Architecte presenting a new project, smiling young couple
Architecte presenting a new project, smiling young couple

Who is a financial planner? What is his job? Kiran Telang answers these questions and several more.

Financial planning is a word you hear very often from various people ranging from your bank relationship manager to your mutual fund or insurance advisor. Actually who is a financial planner amongst these? And do you really need one? Let us try and answer both these questions.

Aruna has recently joined as a deputy manager in a private sector bank. This is her first job after her MBA. She has had a sheltered life till now with her parents taking care of all her needs. It is April and she has been asked to submit her investment details for the coming year to work out her monthly tax deduction. Thought she has studied this in theory during her MBA, she has no clue how to go about it in real life. She is looking for guidance on what to do. A financial planner in this case can be a good resource. At this stage a financial planners’ job will have more emphasis on being a coach. Hand holding her client and introducing her to concepts goal setting, savings and investments will form a strong base for achievement of goals and also for wealth creation.

Ranjan and Shruti have just had a baby girl. They are now thinking of investing for their little one so they can provide her with the best in life. Do they make a fixed deposit or buy a child policy of invest in an education oriented mutual fund or should they simply stick to gold? They are not able to make up their minds. Besides, they will soon be looking for a bigger home to move into. Will they be able to comfortably service the EMI’s while saving for their daughter? These questions are faced by most young parents. A planner can help them set a goal based plan which ensures providing well for their daughter while at the same time looking into protection solutions for the family in case of death/disability of any earning member. All this has to be done keeping in mind the existing cash flows and also the lifestyle. Living frugally today for unforeseen future requirements may not exactly be palatable to most youngsters. So there needs to be a balance achieved.

Ayesha is looking forward to getting into a medical college. She has been studying hard and is pretty confident of getting through. Are her parents ready with the funds? They will need to look into withdrawing money from their investments done over the last few years to fund this need. If there is a shortfall, they will have to look for a loan. Depending on their level of preparedness, this goal might affect their own retirement corpus. So what is the optimal solution? A financial plan will cover all aspects and offer various possible solutions which can be available to the client.

Ramesh will be retiring in a couple of years. He has a pension from his employer but is not very sure if that will suffice for his lifetime. He wants to live a financially independent life. In case he predeceases his wife, she should also be able to live comfortably. His investments are spread over various different asset classes and products and he really has never been able to take the time out to consolidate them. He knows he should have been out of some of his investments long time back, but he kept procrastinating and things never happened. He is not sure of the best ways to derive income from his accumulated corpus. Who can help him consolidate and provide a guide to a comfortable retired life?

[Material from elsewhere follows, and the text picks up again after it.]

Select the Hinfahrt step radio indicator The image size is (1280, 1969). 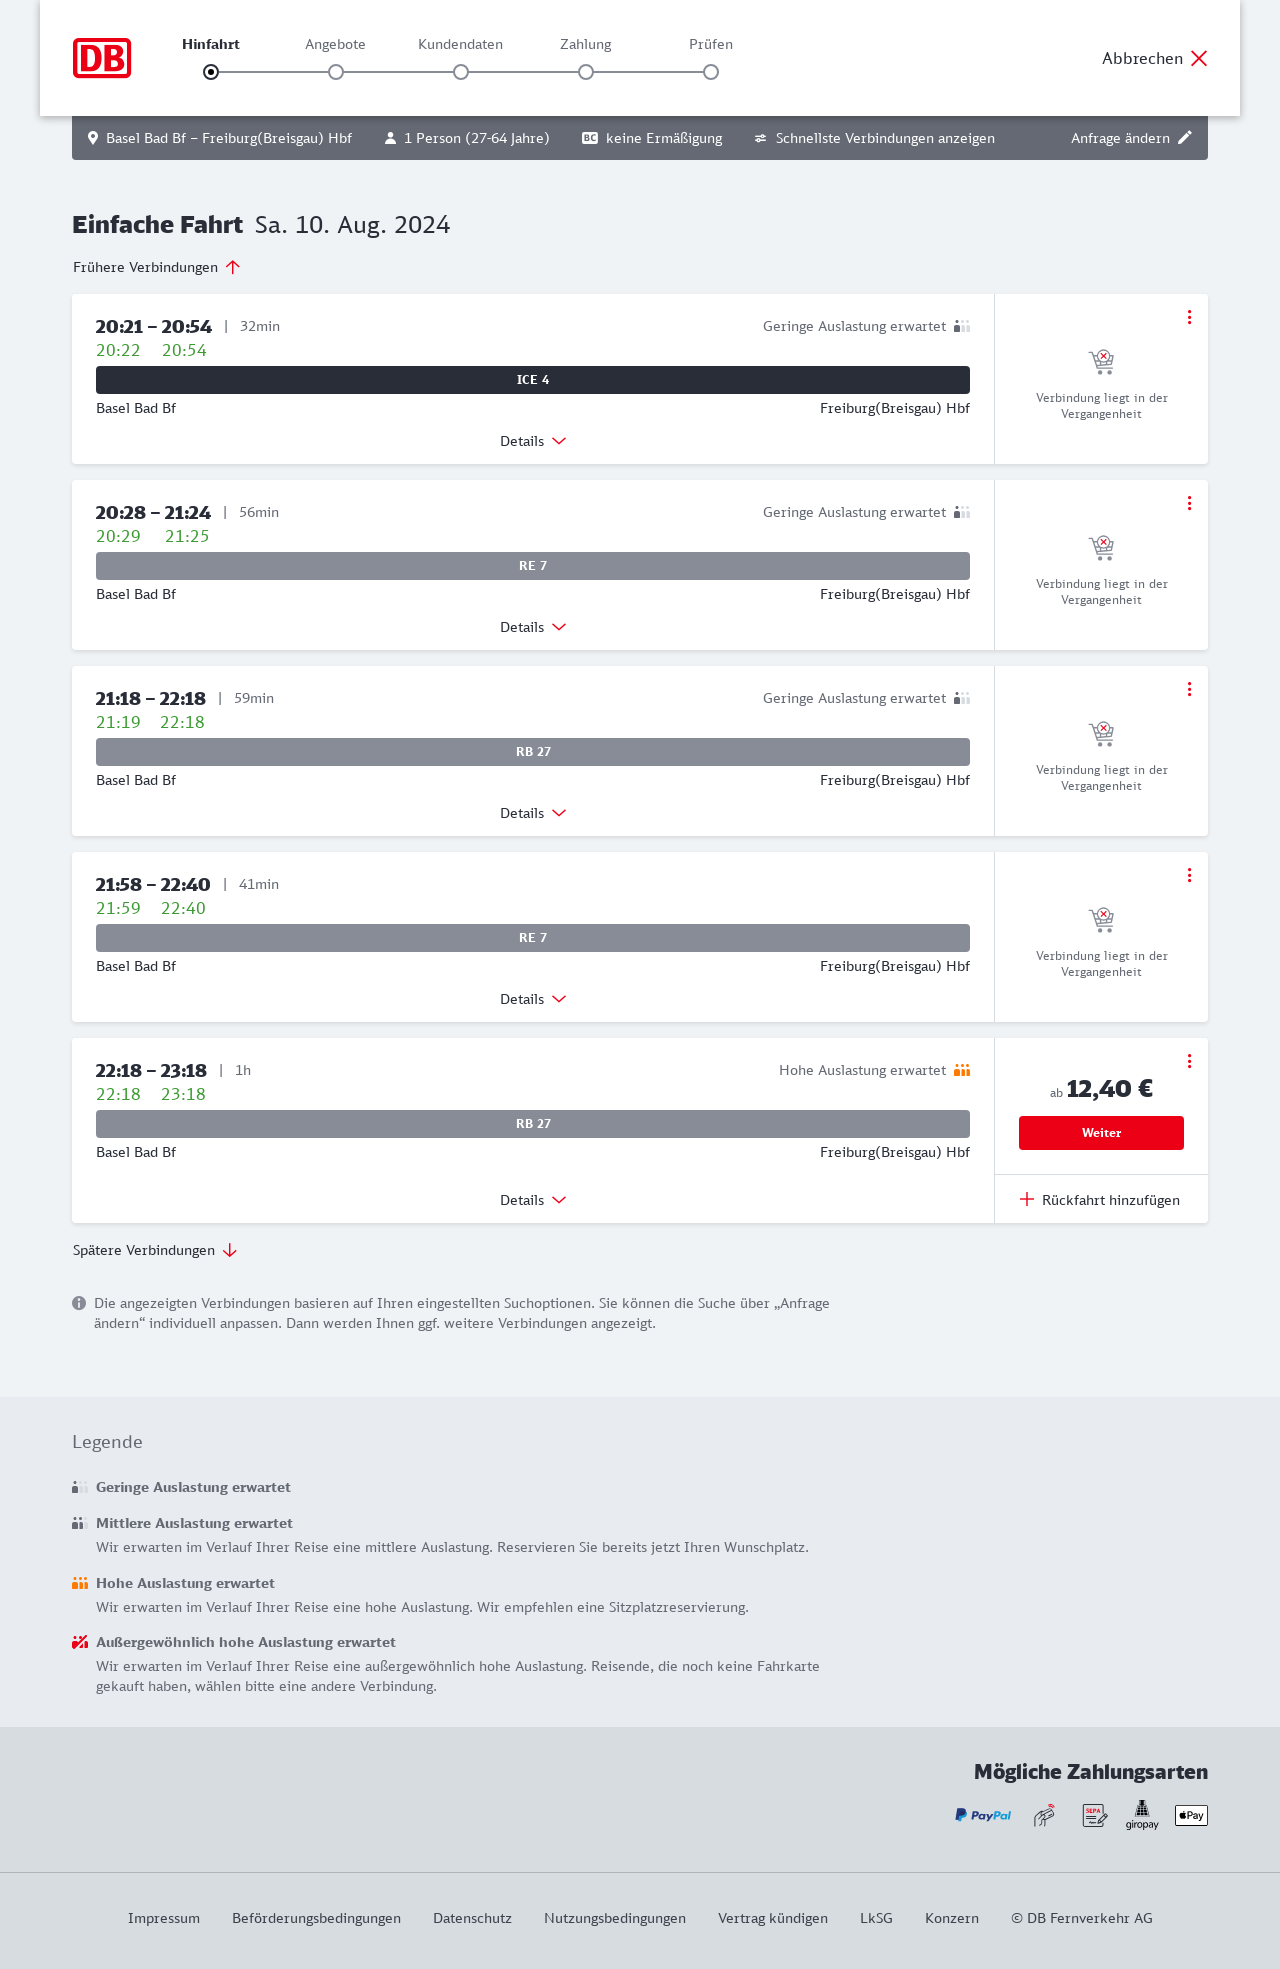click(x=211, y=72)
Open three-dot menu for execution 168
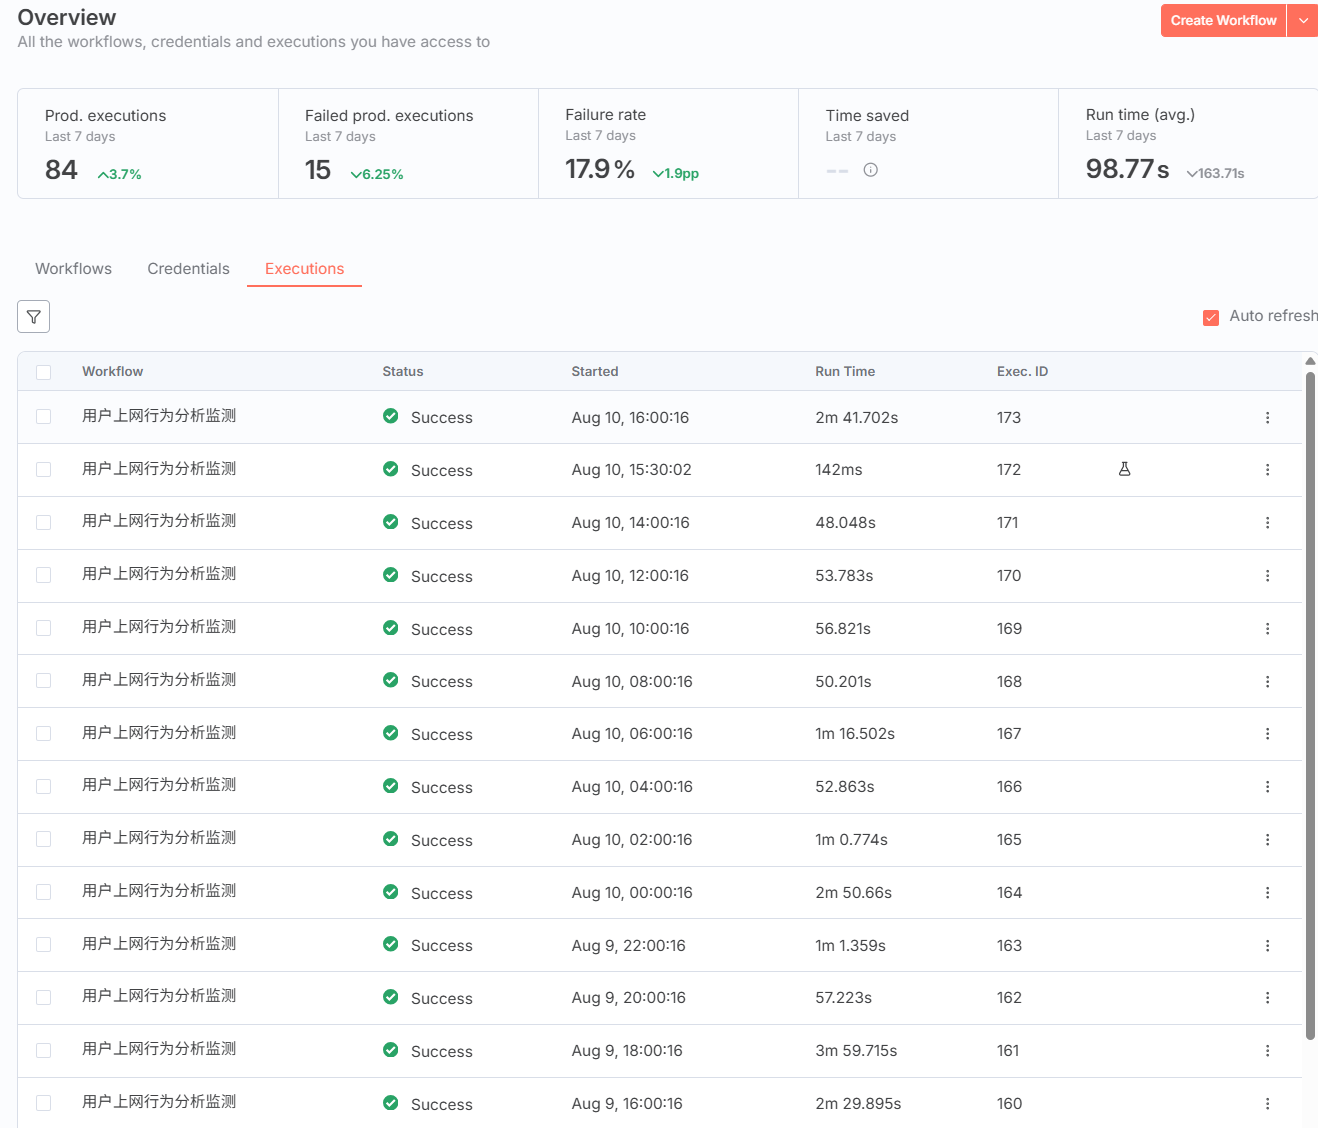 (1267, 682)
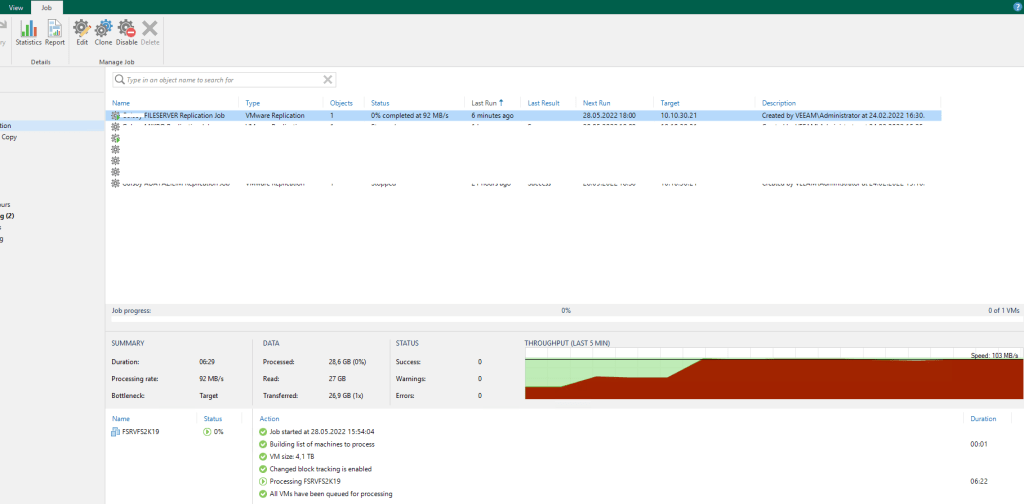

Gayatri has recently separated from her husband, and has complete responsibility of her 7 year old daughter. Being qualified and in a good job, she has not taken any alimony from her ex-husband. But now she worries about every expenditure she has to incur. She worries about her daughter’s education, she wonders if she will ever be able to own a home, she thinks she might not be able to afford holidays.  At this juncture in life, she is unsure of her acumen to make good financial decisions and might have already made some expensive mistakes in dealing with her money. She would want a clearer picture of her financial future so that she can have a peaceful present. Help with goal prioritization and drawing up a cashflow statement will help her immensely in her current situation.

All these scenarios require looking at both the big picture and the finer details. A financial planner is a qualified professional to provide these. Someone who is a specialist on one area like mutual funds or insurance or stocks might not be able to look at the bigger picture. He might not look at the interplay between various aspects of finance that might affect the client’s life. Anyone who can optimally provide such detailed options for the clients can be of immense help. Many people are comfortable with a do-it-yourself (DIY) approach, but it can be a risky affair unless they have the capability to look at their personal finance in its entirety. Lot many mistakes cannot be undone at all, or entail large financial losses.

A Certified Financial Planner (CFP) qualification prepares a finance professional to do exactly this. So the CFP certification can be seen as the first step of credibility of the advisor you are looking at. The regulator SEBI has mandated that people who provide advice on investments need to be registered under the SEBI (Investment Advisers) Regulations, 2013. An adviser registering under this is bound to act in a fiduciary capacity towards its clients, has higher level of educational qualification, experience and compliance requirements, and hence is likely to be more trustworthy. Apart from looking at the qualifications and licenses, you need to interact with the advisor to get to know more about his philosophy, experience, way of working, method of charging and whether you feel comfortable dealing with him. Once these things are in place you can be assured of getting better advice in the area of your personal finance.